-- Source extract follows --

Tag Archives: grace alone

Does God require faith that is 100% without doubt?

9 Oct

Image result for faith and doubt logo

Faith Church. That’s the name of our church. Back in 1968, when they got this church started, why would people choose to name a new church, Faith Church? I wonder what they were thinking.

What is faith?  Most often we think faith is belief. And for good reason. Faith does mean belief.  It means that in our minds we agree with certain statements or facts or ideas.

But we also read in the Bible, in James chapter 2, that “faith without works is dead.”

Think about that.  Faith is belief. But it also must have works, James says, or it is dead.  So what is faith?

Just belief in our mind, or must faith also have some kind of work?

As I mentioned last week, this October at Faith Church we’re commemorating the 500th anniversary of the Protestant Reformation by talking about the Five Solas of the Reformation.  The Five Solas or Alones are what many scholars consider to be the best way to summarize the teaching of the Reformation.  Last week we looked at Sola Gratia, or Grace Alone.  The second one is Sola Fide.  Fide in Latin means faith.  Today we are talking about Faith Alone.  In Ephesians 2:8-9, Paul combines Sola Gratia with Sola Fide: “it is by grace you have been saved through faith, not by works, it is the gift of God.”

-- Source extract concluded --
-- Records provided follows --

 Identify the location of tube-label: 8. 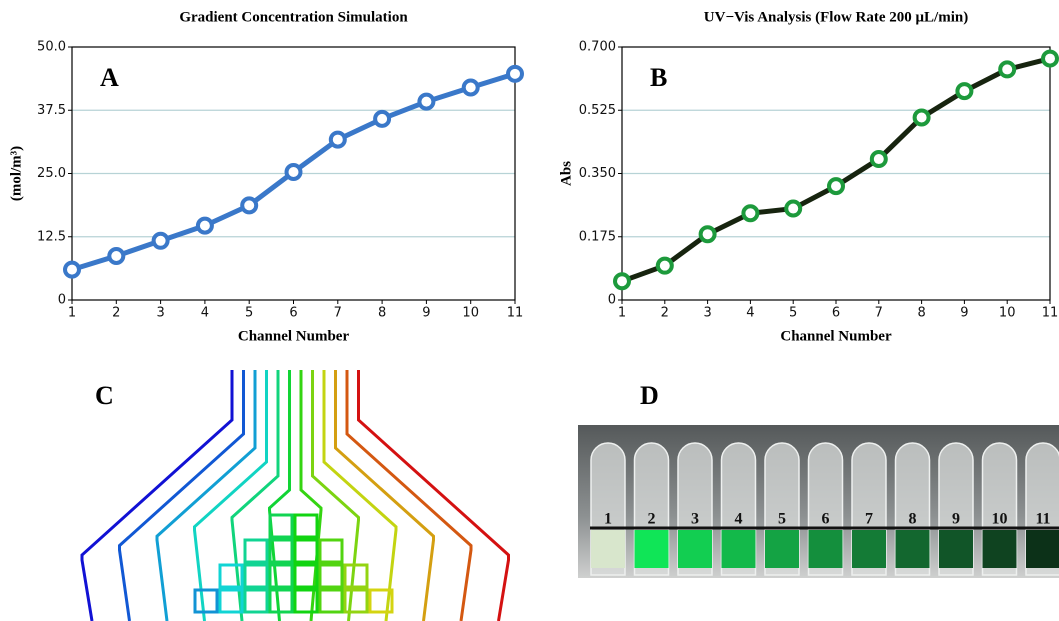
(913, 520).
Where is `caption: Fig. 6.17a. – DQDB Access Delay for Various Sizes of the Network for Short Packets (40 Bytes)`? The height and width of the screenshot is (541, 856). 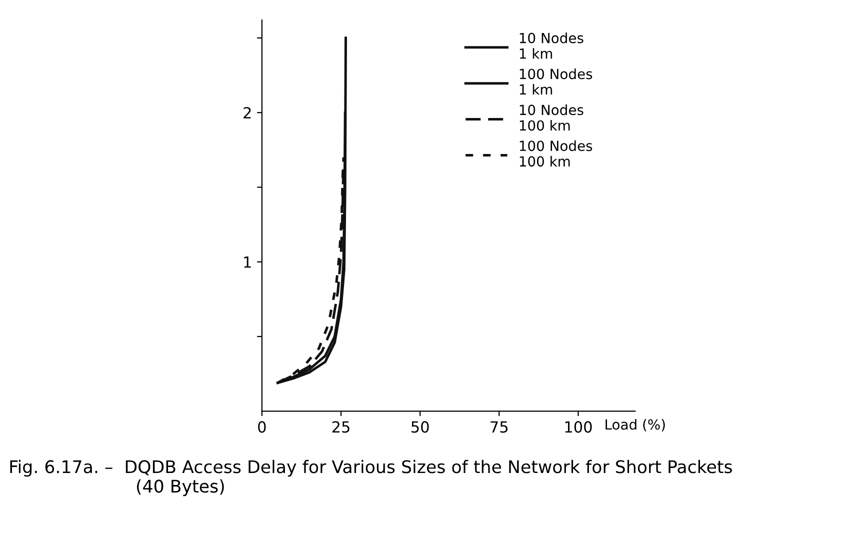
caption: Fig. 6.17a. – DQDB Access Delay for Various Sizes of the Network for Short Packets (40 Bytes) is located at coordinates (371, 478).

-- Records provided concluded --
-- Records provided follows --

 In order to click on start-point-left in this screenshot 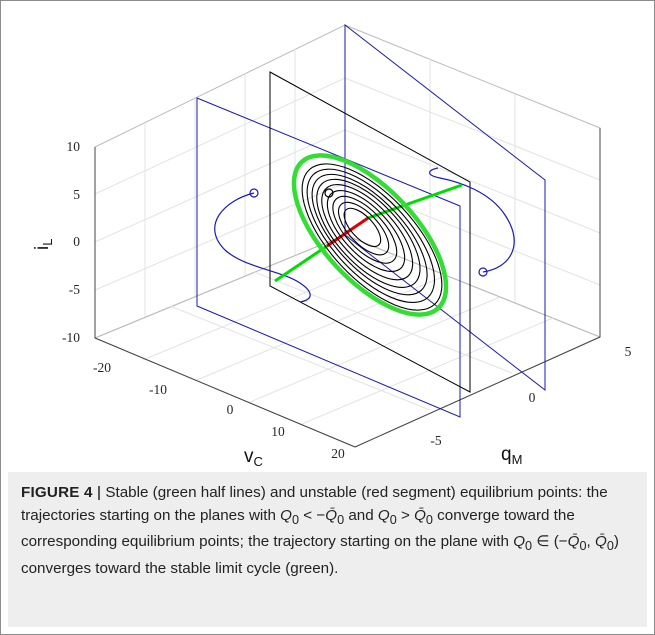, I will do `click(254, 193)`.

-- Records provided concluded --

### [What you will do]
- 1) According to the sermon excerpt, in what year was Faith Church started?
- 2) Reproduce the part of the sermon excerpt that begins at the words "Image result for" and stops after "So what is faith?", keeping every word and punctuation mark unchanged.

### [Response list]
- 1) 1968

- 2)
Image result for faith and doubt logo

Faith Church. That’s the name of our church. Back in 1968, when they got this church started, why would people choose to name a new church, Faith Church? I wonder what they were thinking.

What is faith?  Most often we think faith is belief. And for good reason. Faith does mean belief.  It means that in our minds we agree with certain statements or facts or ideas.

But we also read in the Bible, in James chapter 2, that “faith without works is dead.”

Think about that.  Faith is belief. But it also must have works, James says, or it is dead.  So what is faith?